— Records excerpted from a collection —
----------

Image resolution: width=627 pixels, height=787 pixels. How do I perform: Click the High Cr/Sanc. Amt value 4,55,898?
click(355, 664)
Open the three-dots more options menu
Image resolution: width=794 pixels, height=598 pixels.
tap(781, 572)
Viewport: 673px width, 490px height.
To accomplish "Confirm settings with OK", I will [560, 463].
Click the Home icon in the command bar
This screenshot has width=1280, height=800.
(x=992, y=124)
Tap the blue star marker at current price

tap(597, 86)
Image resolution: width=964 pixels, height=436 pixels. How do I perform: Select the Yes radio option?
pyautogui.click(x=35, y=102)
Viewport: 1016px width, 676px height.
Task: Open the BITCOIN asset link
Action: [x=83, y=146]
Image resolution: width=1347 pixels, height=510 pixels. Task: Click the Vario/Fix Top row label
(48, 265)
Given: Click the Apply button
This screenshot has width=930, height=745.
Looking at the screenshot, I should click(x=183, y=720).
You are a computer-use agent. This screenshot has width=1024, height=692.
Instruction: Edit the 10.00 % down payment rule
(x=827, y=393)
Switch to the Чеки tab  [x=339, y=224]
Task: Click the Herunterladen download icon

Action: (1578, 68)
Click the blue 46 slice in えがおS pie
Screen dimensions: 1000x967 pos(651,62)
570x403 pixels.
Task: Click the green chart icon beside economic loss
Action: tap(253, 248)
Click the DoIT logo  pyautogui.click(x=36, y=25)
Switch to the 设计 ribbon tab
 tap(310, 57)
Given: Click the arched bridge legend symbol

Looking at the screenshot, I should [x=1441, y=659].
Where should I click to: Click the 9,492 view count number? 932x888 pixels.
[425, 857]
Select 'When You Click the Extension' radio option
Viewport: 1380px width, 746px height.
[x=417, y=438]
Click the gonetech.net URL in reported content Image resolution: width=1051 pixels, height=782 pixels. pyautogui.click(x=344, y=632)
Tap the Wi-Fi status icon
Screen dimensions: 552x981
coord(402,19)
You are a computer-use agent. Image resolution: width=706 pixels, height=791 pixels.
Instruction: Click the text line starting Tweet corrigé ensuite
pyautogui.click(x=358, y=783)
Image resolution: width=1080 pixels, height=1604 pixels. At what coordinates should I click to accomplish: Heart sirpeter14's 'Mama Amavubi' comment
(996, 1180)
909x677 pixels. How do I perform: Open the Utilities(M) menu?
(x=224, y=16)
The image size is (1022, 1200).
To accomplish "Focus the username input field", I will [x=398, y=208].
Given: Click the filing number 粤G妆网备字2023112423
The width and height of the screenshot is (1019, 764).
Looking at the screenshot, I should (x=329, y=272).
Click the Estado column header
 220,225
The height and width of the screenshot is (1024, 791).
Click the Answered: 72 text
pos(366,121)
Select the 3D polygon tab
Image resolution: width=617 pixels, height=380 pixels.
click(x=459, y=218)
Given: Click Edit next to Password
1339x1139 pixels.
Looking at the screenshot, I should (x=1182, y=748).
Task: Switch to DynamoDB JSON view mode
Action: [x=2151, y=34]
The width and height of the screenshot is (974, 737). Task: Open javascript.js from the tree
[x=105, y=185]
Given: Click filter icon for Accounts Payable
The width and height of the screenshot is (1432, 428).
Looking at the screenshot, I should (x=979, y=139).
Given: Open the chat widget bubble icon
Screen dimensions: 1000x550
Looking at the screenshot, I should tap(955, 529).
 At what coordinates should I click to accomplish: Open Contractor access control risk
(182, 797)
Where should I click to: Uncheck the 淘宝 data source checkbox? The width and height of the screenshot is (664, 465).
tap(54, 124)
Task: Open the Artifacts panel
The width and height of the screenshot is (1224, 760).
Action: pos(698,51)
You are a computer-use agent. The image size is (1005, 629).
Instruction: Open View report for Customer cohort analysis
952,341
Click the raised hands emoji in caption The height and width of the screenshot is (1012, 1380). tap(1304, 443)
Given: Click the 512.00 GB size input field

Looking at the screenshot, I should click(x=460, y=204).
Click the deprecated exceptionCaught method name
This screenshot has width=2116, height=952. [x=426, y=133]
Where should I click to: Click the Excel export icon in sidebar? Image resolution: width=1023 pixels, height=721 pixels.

----------

Look above for the line with "The width and height of the screenshot is (1224, 760).", then copy it and each later line exactly, stopping at the last line of the records.

The width and height of the screenshot is (1224, 760).
Action: pos(698,51)
You are a computer-use agent. The image size is (1005, 629).
Instruction: Open View report for Customer cohort analysis
952,341
Click the raised hands emoji in caption The height and width of the screenshot is (1012, 1380). tap(1304, 443)
Given: Click the 512.00 GB size input field

Looking at the screenshot, I should click(x=460, y=204).
Click the deprecated exceptionCaught method name
This screenshot has width=2116, height=952. [x=426, y=133]
Where should I click to: Click the Excel export icon in sidebar? Image resolution: width=1023 pixels, height=721 pixels.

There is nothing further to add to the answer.